Monday, January 6, 2014

Thirty-Four Going on Thirty-Five By: Karen Pilarski

"You wait, little girl, on an empty stage
For fate to turn the light on
Your life, little girl, is an empty page."

Sixteen Going on Seventeen from The Sound of Music. (1965)

Hair raised in fright, ghastly shrieks echoing from the bathroom. A silver strand of hair was observed and I nearly had a heart attack. That was when I turned thirty years old, my appointed scary age.

Despite the unfortunate discovery, my birthday was uneventful. Homemade birthday cards from my stepchildren and flowers from my new husband. My thirtieth birthday was celebrated with heckles from younger colleagues and family members.

Quietly I reassured myself that I was still young and that I could panic when I turned thirty-five. Tonight is the eve of the scary age birthday.

My husband amuses himself by pointing out the grey in my dark brown mane. "Hey, hon I found three more" he would cackle.

Disgusted I looked up at the mirror in the car, there they were. Glistening and shining almost screaming to be noticed. Recoiling, I recalled my mom inspecting her dark tresses frequently when I was a pipsqueak.

"Remember, if you pull one, many more come to it's funeral."

That didn't prevent her from engaging in a strand-a-thon. In the white porcelain sink there were a few gray hairs matted down by a pool of water.

You know what, she was right. A million more did come to the funeral. She couldn't pluck out those suckers fast enough. The follicles were untamed weeds taking over her scalp.

Of all the funny nuggets of wisdom from my mother, I remember the grey hair one the most. Oh and don't be bringing home any babies.

Eventually she grew accustomed to hair dye but it took a few scary ages for her to get to that breaking point. Perhaps she grew tired of unclogging the sink drain.

Where the hell did my youth go? I recall when I was able to pull an all nighter before an exam. Talking on the phone to a boyfriend until the wee hours and being able to function on a few hours of shut eye.

The energy disintegrated within the sands of time. Back in the day I could get by on a hour of sleep ready to conquer the world. In my thirties a lack of sleep equals a lady drooling and groggy.

Anxiety and turmoil was interspersed along the years. However, it worsened after my twenties. In grad school I developed a nasty insomnia spell.

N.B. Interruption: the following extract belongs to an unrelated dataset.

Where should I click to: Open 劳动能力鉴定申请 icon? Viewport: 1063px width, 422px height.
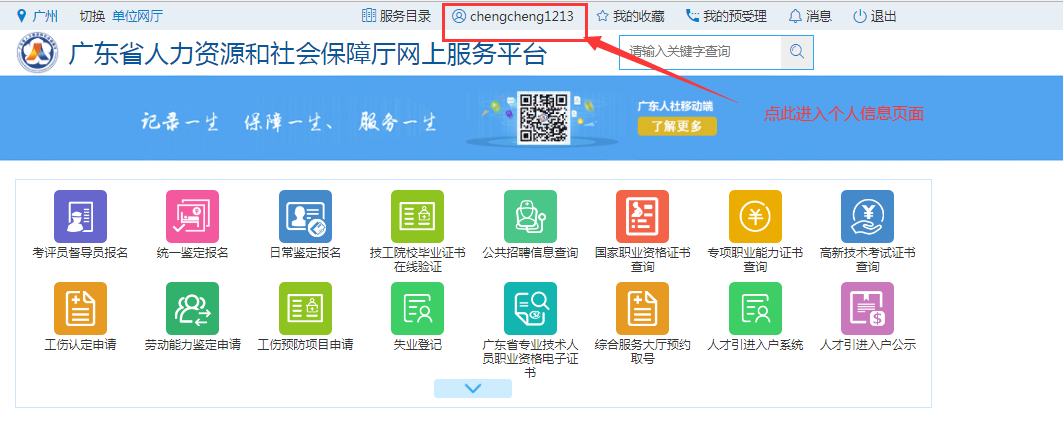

 I envied my stepchildren and how they stayed up till the cows came home. They probably had the opportunity to take a snooze in a boring class. I had no such luxury.

In the past I have written about my fertility issues. Soon after we were married, my husband and I went to a reproductive specialist. We didn't have the money to go through with treatments. The doctor said "You are still young, you still have time."

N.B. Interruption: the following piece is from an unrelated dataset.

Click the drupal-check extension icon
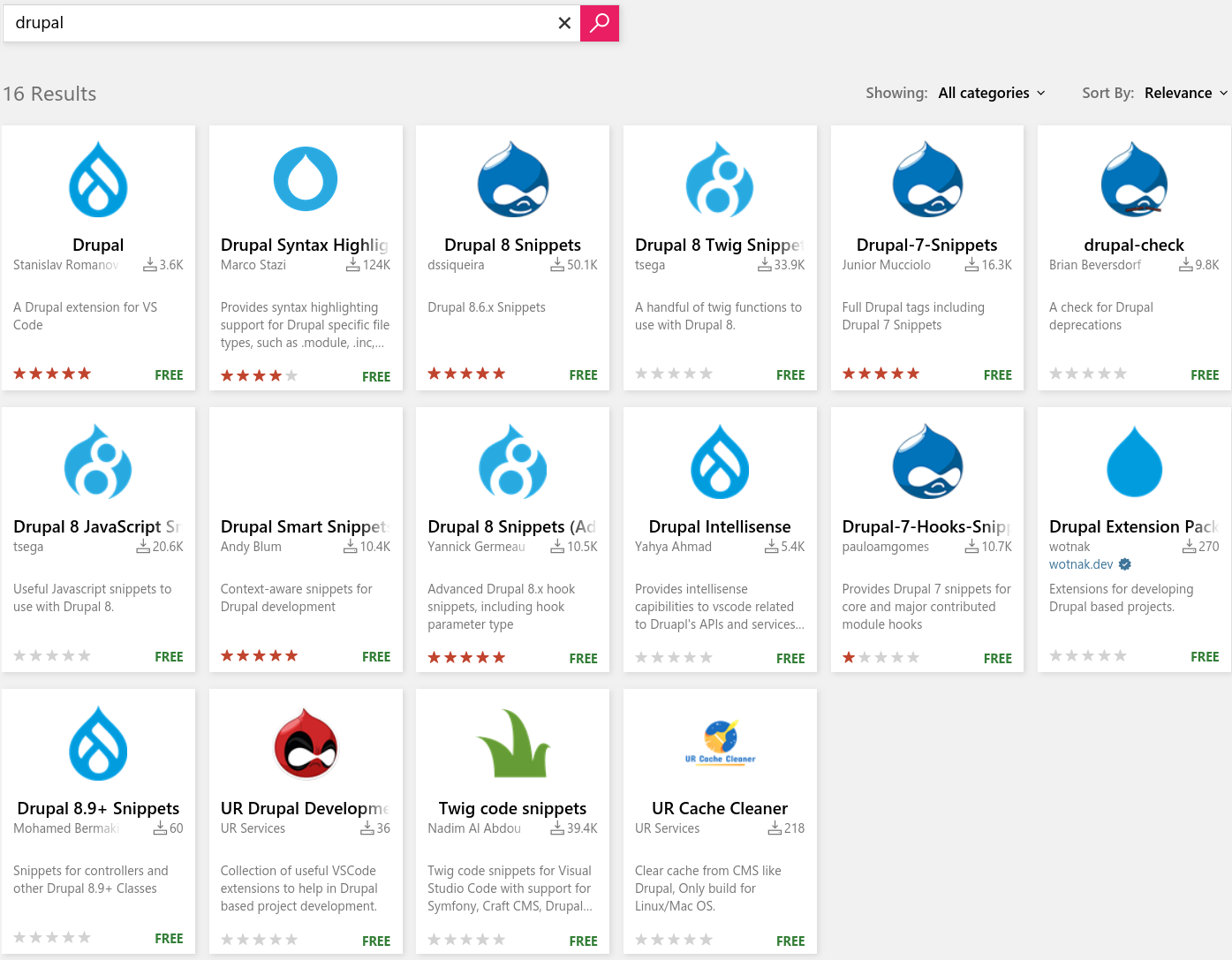1134,179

When leaving the doctor's office all I could think was "Awww, he said I'm young." The rest of the defeating news was an afterthought. My stepchildren are now teenagers and frankly a new reason for the insomnia and grey hair. The desire to have a baby has taken a backseat to getting through the horrible teenage years.

January 7th, I turn thirty-five. Why are the thirties so tormenting? Is it because of the 'life check' we all do? Life check means interrogating ourselves by asking the following:

1. Am I where I should be at this age?
2. Do I need to make a change?
3.How close am I to completing a goal?

I'm sure by now I may have alienated readers over thirty-five. Trust me when people say thirty is a scary age it feels like several sharp harpoon stabbing at once.

I'm with you when you over hear a twenty something declare they are old. I too want to slap the youth off them.

Am I where I want to be? Well, no. I don't thing anyone at any age can say there are where they want to be. Even when dreams are realized it is without 100% happiness.

Hiding beneath the surface like those grey are regret, yearning and unsatisfied emotions. In a vulnerable state of being, those feelings make themselves known.

So here I am on the eve of my birthday, living how I'm supposed to be right now. Successes are coming but not without hard work. I'll make the rest of thirties count, one grey hair at a time.